Not coincidentally, there have been indications that inflation has peaked. In July, consumer prices were roughly flat. The year-over-year increase in consumer prices was a still alarming 8.5%, but that was down from the 9.1% figure that characterized the prior month. Much of the improvement in inflation is attributable to energy price declines, though food prices in many cases continue to surge higher.

Nonetheless, financial markets have seen fit to rally in July and August under the theory that ebbing inflationary pressures will induce the Federal Reserve to tighten monetary policy less aggressively. Investors seem willing to overlook current inflation and elevated risk of recession to a period during which America’s central bank becomes more accommodative. In part because of evidence of declining inflation and improving supply conditions, there are plenty of economists who believe that the economy has not been in recession and that the Federal Reserve will be able to neatly engineer a soft landing.

Such prognostications could easily prove incorrect. While consumers continue to ratchet retail sales higher, many employers are actively striving to add to staff, and certain global supply chains have improved in fits and starts, there remains war, economic lockdowns in China, a burgeoning energy crisis in Europe, shrinking rivers, ruined harvests, and ongoing workers shortages.
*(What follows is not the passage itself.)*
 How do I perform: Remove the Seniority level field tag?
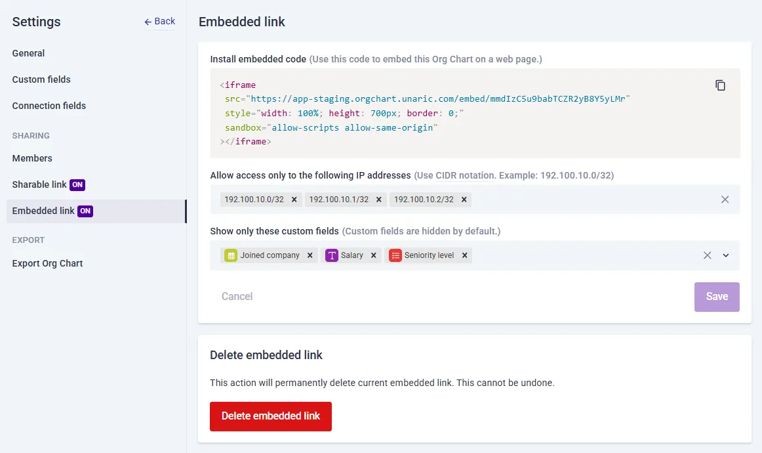464,255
In short, elevated inflation isn’t going away anytime soon as scarcity continues to characterize much of the global economy. That implies that the Federal Reserve will see fit to continue to ratchet interest rates higher, with the likelihood of recession increasing with each policy meeting. Since the early 1980s, there have been eight prior rate-tightening cycles. Six ended in recession.

^1 The GSCPI is a composite index that incorporates freight data for air, sea, and ground transportation prices as well as various Purchasing Managers’ Indices. A higher reading of the GSCPI is associated with greater supply chain pressures.